Berlin

Nous voici donc à Berlin. Nous logeons chez Julia, une comédienne de 40 ans qui a tellement d’énergie que j’ai l’air d’une larve à côté d’elle. Elle parle parfaitement anglais, français et (évidemment) allemand, souvent dans la même phrase, vit dans un appartement typiquement berlinois aux plafonds vertigineux ou il règne un bordel permanent. Elle a deux petits garçons (que nous n’avons pas encore vus), deux chats et deux perruches. Il y a des jouets et des dessins d’enfants partout, des objets africains (elle est née en Afrique de parents diplomates), des bouquins, des trucs et des machins. Nous passons complètement inapercus dans cette joyeuse anarchie, c’est parfait. Ce soir, nous nous sommes engagés à faire le souper (poulet et frites, pour faire plaisir aux enfants), on va rigoler dans le placard qui sert de cuisine, je sens ça.

Julia a aménagé dans l’une des pièces une mezzanine que l’on atteint en escaladant une échelle, et dont on descend par une glissoire. En principe, c’est la «chambre» des enfants; en l’occurrence, c’est là que nous dormons. Personnellement, je descends par l’échelle (j’ai ma fierté), mais Pierre, qui ne recule jamais devant une nouvelle expérience, préfère la glissoire. À 3h du matin, je dois vous dire que ce fut un spectacle assez divertissant.

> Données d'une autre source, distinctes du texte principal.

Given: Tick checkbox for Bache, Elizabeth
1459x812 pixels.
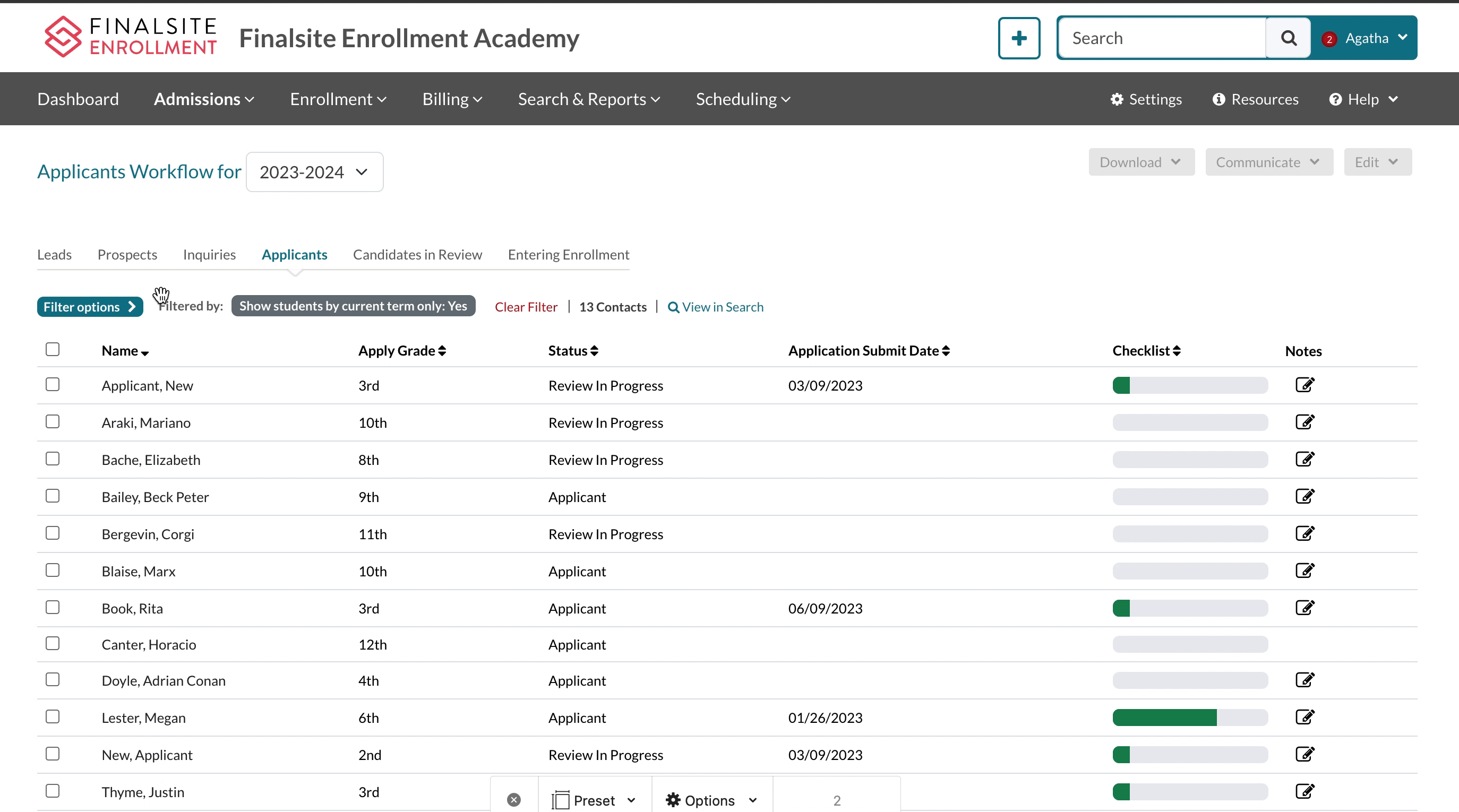Looking at the screenshot, I should 53,459.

Hier nous avons marché dans la ville, comme nous aimons faire. Nous avons traversé un marché turc en plein air tout plein d’odeurs et de couleurs, puis longé le tracé du mur-qui-n’existe-plus-sauf-dans-la-tête-des-Berlinois jusqu’à
 la porte de Brandebourg. 

Il y a une quantité remarquable de jeunes et belles personnes (mais où sont les vieux?), pas trop de touristes – quoique la file devant le Reichstag (le parlement) nous a dissuadés d’en tenter l’ascension. Demain, peut-être… 

Nous avons aussi fait un tour sur la Spree, la rivière qui traverse la ville, et les bâtiments modernes qui la bordent nous ont soufflés. Quelle audace! Quelle géniale façon d’aménager une ville! On a décidément des leçons a tirer de toute cette beauté. De place en place, un immeuble ancien montre ses fioritures et ses vieilles cicatrices de guerre au milieu de ces murs d’acier et de verre, et cela crée un contraste vraiment surprenant.

Mais bon. Mon amoureux attend que je libère l’ordi, alors je vous laisse la-dessus. Aujourd’hui, nous irons longer à vélo l’ancienne emprise du mus, il paraît qu’il y a bien des choses a découvrir.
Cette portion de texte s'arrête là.